Recently I worked on a governance project and I decided to take a look at AWS Control Tower. I found it much more mature than few years ago with good documentation. Also, Landing Zone is integrated in Control Tower which is really nice.
Having said that, especially when it comes to automation using code, Control Tower needs some improvements. Basically, there is no API for Control Tower and things such as creation and managing guardrails in CT can’t be done using code.
Although some operations in Control Tower can be automated. One of the nice things in Control Tower is Account Factory which enables us to create and manage AWS Accounts in an Organization’s landing zone. Even nicer, there is a GitOps model to automate the processes of account provisioning and account customization in AWS Control Tower, named Account Factory for Terraform (AFT). The official document explains how to deploy AFT very well. It will create a couple of lambda functions and pipelines; also Step functions and Service Catalog are configured in a way to process requests to create and manage AWS Accounts using Terraform.

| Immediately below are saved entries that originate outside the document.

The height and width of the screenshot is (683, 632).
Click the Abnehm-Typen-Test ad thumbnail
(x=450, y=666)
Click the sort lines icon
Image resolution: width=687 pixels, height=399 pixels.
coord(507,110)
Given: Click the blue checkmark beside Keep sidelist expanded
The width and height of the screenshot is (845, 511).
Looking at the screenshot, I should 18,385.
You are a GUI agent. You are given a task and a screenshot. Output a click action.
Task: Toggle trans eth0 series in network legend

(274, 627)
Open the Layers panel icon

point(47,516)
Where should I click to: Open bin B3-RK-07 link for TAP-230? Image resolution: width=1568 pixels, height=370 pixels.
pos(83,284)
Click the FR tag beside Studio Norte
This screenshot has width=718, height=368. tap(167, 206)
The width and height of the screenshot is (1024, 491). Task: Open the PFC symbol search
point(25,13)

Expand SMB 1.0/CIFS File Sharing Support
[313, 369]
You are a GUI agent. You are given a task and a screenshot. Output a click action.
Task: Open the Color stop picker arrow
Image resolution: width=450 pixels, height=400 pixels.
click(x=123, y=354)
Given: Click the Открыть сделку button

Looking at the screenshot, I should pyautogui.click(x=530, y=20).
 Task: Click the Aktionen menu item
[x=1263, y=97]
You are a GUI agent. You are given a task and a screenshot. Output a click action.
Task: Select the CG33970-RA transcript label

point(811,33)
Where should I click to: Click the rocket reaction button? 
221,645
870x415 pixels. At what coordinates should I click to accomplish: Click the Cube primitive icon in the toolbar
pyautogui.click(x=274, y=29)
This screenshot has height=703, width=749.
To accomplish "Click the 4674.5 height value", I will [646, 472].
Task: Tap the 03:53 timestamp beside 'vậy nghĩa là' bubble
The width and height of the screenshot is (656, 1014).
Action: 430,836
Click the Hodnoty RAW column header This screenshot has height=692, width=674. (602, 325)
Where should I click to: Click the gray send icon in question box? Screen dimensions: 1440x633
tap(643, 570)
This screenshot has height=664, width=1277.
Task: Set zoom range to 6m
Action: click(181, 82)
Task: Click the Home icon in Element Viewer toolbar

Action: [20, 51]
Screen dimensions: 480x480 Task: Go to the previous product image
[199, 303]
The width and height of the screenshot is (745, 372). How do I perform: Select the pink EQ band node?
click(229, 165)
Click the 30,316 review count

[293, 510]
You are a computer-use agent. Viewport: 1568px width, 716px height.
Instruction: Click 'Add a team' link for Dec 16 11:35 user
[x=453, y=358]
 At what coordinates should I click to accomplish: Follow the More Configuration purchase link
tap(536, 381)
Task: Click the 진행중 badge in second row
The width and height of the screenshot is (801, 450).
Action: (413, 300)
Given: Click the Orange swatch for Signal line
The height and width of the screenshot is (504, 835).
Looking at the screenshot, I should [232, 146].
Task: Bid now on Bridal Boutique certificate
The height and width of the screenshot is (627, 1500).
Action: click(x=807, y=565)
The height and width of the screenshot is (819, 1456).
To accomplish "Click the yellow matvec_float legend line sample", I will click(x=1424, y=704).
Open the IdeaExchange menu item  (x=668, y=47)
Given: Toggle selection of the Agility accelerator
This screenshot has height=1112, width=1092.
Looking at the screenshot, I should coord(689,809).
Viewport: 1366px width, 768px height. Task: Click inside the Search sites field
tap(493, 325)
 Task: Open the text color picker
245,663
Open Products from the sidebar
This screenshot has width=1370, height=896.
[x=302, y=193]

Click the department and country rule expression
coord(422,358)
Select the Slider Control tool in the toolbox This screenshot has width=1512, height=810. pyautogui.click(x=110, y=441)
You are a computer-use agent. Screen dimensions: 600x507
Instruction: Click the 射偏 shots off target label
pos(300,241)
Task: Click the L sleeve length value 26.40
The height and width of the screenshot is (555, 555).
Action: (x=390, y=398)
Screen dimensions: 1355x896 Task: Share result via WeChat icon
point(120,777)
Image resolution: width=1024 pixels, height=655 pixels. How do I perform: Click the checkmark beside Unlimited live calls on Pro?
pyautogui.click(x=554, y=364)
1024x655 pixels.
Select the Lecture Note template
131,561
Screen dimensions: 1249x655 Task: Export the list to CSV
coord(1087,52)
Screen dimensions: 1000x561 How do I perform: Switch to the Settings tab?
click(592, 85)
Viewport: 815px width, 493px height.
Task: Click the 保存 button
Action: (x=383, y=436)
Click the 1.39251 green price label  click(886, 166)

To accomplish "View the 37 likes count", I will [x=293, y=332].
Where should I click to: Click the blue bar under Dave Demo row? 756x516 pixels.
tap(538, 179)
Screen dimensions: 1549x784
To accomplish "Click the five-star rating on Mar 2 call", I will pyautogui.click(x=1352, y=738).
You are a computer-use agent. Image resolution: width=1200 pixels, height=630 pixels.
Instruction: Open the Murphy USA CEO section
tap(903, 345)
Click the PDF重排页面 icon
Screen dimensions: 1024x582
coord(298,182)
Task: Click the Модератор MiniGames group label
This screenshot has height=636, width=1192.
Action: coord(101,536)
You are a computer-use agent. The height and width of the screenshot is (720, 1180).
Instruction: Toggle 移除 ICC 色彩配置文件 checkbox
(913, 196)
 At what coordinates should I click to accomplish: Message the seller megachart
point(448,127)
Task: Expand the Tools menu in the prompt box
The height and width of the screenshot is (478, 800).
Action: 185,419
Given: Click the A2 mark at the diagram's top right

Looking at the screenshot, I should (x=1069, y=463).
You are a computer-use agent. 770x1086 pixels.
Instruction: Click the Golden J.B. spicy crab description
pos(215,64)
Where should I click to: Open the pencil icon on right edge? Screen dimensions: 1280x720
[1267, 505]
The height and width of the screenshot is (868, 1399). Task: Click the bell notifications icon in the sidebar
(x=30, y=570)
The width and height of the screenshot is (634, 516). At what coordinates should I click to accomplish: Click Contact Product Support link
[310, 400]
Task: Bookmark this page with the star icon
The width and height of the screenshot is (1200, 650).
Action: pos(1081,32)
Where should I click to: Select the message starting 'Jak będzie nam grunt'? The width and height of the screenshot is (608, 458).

When Account Factory is deployed, we need to work with 4 repositories that will trigger pipelines; each repository is responsible for a specific operation. For example, to create a new AWS Account you have to use aft-account-request repository. It uses a Terraform module with the same name and usually works well, considering you followed the documentation.
So far so good but if something goes wrong, the troubleshooting is a bit hard because this terraform module is very simple and you have to have a good understanding of how the whole workflow works to be able to troubleshoot. Let me give an example: when I was pushing one request to create a new AWS account, I wrote the name of organization unit (OU) all lower case while apparently the name of OU is case sensitive. When I pushed the code, terraform pipeline succeeded with no error because it just inserts a key/value pair in a DynamoDB table but obviously no account was created. To troubleshoot, I had to go over the whole procedure and check the logs of lambda functions and code builds to figure out the root cause of the issue. It was a great experience for me and gave me a deep knowledge of the procedure but it can be difficult for operators who don’t have access to those lambda functions and Codepipelines which are located in sensitive AWS Accounts.
As I’ve shown, if you are planning to use AFT, don’t rely only on terraform pipelines and think about some ways to facilitate troubleshooting. For example, I would recommend publishing all the logs of lambda functions, AWS Step Functions and AWS Codebuild projects to a log collector and let operators observe those logs even if terraform apply succeeds.